L’apertura della serata sarà affidata al presidente Pierpaolo Vargiu, che illustrerà lo stato delle attività portate avanti dall’Associazione. A seguire, con la conduzione di Emanuela Abis, interverranno sei esperti nello spazio tematico “Ma quanti sono? L’Atlante dei monumenti della civiltà nuragica”.
Da oltre 3500 anni i monumenti nuragici caratterizzano il paesaggio sardo. Il progetto dell’Atlante punta a rispondere a domande cruciali: quanti sono, dove si trovano e quali rischi affrontano. L’Associazione è partner del DICAAR dell’Università di Cagliari nel progetto RETURN, iniziativa del PNRR che in Sardegna assume i monumenti nuragici come modello di resilienza ai cambiamenti climatici. Da questa collaborazione nasce il geoportale “NuragicReturn – Verso un Atlante della Sardegna Nuragica”, che analizza siti e rischi legati ad alluvioni, instabilità del suolo, terremoti e degrado ambientale, integrando le mappature esistenti per oltre diecimila siti.
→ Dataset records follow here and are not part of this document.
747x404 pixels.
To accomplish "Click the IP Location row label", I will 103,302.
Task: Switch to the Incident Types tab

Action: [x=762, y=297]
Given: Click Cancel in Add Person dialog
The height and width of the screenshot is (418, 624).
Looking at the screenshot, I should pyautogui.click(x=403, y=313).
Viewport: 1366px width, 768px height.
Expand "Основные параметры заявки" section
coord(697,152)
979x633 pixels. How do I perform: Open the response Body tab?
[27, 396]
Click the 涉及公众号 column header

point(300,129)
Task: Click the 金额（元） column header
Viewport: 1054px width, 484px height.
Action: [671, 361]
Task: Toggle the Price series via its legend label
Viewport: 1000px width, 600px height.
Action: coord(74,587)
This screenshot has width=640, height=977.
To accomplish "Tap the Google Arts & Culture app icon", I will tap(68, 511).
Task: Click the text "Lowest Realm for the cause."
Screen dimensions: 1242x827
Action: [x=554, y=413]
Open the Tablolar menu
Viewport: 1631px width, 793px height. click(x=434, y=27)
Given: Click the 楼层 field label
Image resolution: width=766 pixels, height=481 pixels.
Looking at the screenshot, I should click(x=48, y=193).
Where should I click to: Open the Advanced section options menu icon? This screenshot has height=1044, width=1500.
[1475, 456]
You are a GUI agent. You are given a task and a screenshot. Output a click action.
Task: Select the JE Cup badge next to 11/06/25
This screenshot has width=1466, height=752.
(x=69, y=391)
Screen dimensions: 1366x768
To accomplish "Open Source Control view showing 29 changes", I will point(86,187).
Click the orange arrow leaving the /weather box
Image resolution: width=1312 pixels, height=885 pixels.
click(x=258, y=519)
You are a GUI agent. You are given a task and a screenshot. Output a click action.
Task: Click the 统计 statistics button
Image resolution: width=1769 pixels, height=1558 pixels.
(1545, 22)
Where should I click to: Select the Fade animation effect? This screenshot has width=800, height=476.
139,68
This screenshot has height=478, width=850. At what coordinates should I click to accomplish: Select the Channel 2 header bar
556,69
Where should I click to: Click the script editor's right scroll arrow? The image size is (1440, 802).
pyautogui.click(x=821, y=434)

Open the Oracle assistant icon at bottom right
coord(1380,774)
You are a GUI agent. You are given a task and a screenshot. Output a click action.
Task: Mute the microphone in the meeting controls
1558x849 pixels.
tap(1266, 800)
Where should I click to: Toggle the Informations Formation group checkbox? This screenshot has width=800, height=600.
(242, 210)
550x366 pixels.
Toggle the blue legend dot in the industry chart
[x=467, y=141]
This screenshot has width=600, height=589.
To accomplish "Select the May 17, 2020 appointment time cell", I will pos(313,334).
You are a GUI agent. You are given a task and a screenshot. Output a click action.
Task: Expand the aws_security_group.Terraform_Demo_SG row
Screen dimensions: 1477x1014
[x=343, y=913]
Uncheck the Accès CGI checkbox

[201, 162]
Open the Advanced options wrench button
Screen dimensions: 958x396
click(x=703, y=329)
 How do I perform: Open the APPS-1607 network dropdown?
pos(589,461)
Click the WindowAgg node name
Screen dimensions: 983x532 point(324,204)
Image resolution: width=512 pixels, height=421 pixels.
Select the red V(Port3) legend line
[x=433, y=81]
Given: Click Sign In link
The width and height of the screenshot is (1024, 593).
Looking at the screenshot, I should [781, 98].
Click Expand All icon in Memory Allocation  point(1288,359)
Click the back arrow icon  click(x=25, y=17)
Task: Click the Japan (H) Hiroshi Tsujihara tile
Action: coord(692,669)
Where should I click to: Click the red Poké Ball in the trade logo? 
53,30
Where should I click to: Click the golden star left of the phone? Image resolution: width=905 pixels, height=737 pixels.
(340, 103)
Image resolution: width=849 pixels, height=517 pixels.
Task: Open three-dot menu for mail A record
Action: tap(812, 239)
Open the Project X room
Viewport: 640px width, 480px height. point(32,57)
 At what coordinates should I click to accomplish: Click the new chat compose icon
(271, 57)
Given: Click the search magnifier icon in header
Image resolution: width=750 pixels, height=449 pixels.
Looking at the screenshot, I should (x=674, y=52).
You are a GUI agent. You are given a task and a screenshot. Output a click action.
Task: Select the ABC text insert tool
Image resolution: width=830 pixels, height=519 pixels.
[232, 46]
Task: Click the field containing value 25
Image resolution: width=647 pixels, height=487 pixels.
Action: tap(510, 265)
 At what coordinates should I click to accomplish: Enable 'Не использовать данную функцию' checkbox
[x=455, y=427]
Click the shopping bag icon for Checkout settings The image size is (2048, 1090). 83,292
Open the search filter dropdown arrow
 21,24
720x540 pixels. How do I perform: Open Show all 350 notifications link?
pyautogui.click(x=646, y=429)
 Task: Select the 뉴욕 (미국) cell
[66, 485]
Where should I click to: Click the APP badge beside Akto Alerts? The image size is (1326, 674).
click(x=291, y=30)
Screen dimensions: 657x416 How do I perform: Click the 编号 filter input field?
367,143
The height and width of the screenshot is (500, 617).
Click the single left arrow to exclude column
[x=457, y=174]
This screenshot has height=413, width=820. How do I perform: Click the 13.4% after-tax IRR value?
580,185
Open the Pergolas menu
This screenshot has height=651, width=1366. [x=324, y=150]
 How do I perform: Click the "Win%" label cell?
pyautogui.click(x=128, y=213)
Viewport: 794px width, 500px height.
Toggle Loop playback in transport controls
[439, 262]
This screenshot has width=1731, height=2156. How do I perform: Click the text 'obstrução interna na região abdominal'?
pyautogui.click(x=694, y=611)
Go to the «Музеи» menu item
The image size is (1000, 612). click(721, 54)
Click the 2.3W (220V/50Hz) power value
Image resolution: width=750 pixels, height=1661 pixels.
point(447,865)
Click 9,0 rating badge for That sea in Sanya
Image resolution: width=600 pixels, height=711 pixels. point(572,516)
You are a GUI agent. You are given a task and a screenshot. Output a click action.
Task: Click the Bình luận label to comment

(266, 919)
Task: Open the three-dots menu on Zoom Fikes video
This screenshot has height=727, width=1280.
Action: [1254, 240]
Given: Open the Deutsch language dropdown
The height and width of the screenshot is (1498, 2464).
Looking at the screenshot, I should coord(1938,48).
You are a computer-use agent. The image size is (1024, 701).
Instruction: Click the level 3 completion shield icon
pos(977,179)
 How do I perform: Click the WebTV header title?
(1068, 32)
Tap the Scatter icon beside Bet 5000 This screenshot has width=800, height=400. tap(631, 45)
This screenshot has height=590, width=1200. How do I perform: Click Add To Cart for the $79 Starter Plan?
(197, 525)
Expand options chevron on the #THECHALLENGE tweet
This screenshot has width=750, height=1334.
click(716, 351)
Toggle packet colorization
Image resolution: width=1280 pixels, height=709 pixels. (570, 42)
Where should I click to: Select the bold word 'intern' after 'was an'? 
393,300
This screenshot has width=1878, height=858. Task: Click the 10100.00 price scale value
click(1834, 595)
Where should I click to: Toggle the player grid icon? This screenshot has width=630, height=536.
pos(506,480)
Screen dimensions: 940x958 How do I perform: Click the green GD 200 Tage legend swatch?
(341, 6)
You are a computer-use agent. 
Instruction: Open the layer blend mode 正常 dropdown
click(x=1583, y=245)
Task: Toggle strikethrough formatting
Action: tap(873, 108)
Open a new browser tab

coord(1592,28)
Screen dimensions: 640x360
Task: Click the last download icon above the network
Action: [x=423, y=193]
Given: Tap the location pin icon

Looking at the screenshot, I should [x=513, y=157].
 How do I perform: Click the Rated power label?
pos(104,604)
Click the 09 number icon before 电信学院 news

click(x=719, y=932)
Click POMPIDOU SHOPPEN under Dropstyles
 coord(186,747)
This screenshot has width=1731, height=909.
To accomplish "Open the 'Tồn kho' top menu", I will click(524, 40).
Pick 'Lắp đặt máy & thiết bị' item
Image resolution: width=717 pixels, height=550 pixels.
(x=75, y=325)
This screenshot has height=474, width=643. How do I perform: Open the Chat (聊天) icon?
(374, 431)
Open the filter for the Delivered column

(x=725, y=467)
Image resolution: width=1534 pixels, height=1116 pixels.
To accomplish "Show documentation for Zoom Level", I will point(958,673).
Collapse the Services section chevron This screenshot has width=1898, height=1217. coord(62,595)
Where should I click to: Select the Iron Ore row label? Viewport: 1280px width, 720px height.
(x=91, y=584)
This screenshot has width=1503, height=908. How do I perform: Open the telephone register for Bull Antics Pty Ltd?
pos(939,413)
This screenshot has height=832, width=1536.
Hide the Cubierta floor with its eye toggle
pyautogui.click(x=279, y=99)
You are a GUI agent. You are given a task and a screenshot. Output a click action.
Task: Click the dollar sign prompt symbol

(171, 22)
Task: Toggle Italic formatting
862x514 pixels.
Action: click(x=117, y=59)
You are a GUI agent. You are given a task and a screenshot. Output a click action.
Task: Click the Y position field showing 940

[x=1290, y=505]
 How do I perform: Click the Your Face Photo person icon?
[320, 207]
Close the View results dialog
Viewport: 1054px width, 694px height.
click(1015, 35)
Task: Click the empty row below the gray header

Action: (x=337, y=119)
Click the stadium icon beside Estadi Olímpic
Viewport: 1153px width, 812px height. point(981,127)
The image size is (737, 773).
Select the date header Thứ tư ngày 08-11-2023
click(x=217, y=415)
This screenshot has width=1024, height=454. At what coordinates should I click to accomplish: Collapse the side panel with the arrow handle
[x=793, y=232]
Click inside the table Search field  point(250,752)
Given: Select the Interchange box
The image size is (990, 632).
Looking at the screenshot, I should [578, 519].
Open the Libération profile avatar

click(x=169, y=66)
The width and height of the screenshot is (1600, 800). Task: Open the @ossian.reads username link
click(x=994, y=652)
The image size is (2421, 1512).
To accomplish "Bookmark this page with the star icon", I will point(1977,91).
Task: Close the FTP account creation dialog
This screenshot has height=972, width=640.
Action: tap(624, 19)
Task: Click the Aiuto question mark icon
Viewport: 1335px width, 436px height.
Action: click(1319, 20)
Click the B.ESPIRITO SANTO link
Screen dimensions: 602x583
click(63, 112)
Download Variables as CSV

Pur mancando una schedatura completa e una validazione scientifica definitiva, l’obiettivo è creare una base comune di conoscenze condivise, con la collaborazione delle Università sarde, del Ministero della Cultura e della Regione Sardegna, per arrivare all’Atlante dei monumenti della civiltà nuragica.
Insieme a Vargiu e Abis parteciperanno gli archeologi Marco Cabras e Ilaria Pitzalis dell’Università di Cagliari, Luca Doro e Matteo Pischedda dell’Università di Sassari, la ricercatrice in Geomatica Enrica Vecchi e l’ingegnere in Geomatica Marco Cigagna.
L’appuntamento è nell’aula magna del Consorzio Polo Universitario in via Porto Romano 8, dalle 17:30 alle 19:00.